**ENTRIES SHOWN**
--
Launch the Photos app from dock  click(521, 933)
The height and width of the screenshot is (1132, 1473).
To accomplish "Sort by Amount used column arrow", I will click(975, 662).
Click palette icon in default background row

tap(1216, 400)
--
All lines from the one with "The height and" through the final line above are to be quoted exactly; quote no other line.

The height and width of the screenshot is (1132, 1473).
To accomplish "Sort by Amount used column arrow", I will click(975, 662).
Click palette icon in default background row

tap(1216, 400)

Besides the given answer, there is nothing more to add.